Even though the EVO implantable lens was approved by the FDA this year, an older version has been around since 2006 so the concept has many years of safety data, Mian said. The new lens has a small opening built in, which allows fluid in the eye to move freely. Before this redesign, doctors had to perform an extra procedure to create little holes in the iris to reduce the risk of high pressure in the eye, which was “a burdensome step on the patients,” Mian noted.
The implantable lens is more expensive than laser eye surgery: At Kellogg Eye Center, it costs about $4,500 per eye, compared to $2,300 per eye for Lasik, Mian said.

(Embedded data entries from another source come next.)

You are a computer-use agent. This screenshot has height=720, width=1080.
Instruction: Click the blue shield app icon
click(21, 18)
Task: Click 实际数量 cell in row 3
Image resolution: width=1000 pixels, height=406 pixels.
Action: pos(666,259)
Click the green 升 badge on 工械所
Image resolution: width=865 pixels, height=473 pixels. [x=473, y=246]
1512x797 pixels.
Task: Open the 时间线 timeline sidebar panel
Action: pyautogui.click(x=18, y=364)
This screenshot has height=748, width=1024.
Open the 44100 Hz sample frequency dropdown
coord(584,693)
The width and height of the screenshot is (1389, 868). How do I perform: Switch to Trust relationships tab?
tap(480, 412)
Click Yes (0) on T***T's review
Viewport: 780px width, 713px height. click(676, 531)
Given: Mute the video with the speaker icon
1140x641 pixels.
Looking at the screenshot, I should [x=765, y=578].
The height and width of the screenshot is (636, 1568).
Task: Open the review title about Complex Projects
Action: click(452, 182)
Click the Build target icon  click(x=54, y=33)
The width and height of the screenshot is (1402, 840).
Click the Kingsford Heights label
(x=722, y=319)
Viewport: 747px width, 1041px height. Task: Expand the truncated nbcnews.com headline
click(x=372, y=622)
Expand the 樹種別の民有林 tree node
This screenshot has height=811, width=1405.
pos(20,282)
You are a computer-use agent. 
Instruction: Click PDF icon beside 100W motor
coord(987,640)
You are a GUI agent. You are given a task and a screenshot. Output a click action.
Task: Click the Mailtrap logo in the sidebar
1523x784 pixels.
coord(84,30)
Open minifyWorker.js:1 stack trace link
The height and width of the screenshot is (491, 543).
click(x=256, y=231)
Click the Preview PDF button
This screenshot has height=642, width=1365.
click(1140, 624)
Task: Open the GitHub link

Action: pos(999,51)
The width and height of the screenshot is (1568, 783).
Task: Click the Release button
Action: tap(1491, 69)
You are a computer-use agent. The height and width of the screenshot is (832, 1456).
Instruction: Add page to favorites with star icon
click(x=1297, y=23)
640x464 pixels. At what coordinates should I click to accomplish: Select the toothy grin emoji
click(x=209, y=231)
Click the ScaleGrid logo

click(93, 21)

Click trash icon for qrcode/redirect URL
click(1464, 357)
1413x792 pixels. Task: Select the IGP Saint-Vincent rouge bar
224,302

As with any surgery, there’s a low risk of infection, Mian noted.
There is a risk of developing a cataract, which continues to rise with each year the EVO lens is in the eye, according to the patient information booklet provided by STAAR Surgical Company, the maker of the lens.
Other risks include raised eye pressure, the loss of cells on the surface of the cornea responsible for keeping it clear, and patients experiencing glare and halos after surgery, the booklet noted.
Azeem saw halos after her procedure, which is very common, especially early on, because there’s some swelling and inflammation, Mian said. As that goes away and the lens settles in place over the first few weeks, the halos resolve or people adjust to them, he noted.
What it feels like to have the lens implanted:
For the procedure, the eye is numbed with medication. At Kellogg Eye Center, patients also receive intravenous medication to relax, but that’s not required, Mian said.
Azeem said she felt no pain during her procedure, but remembers seeing different shapes and colors, and noticing cool sensations in her eye.
“I did have awareness of my surroundings, so I was still awake, but I didn’t feel anything,” she recalled.
Patients’ vision won’t be completely clear as they get up from the table — it takes a few hours to a day or so for their vision to continue to improve, Mian noted.
Azeem said her vision was extremely blurry and very sensitive to light at first. It took about three days for her to feel comfortable to drive and return back to work, and a week for her eyes to fully heal during which she had to avoid touching them or wear makeup. She wore eye shields at night to avoid inadvertently touching her eyes during sleep.
After the recovery period, Azeem said she’s now enjoying her crisp new vision.
“It’s such a good experience because since I’ve been 8 and wearing glasses or some kind of corrective lens, I thought my vision was good because I was able to see, but after the surgery… it is literally a new world,” she noted.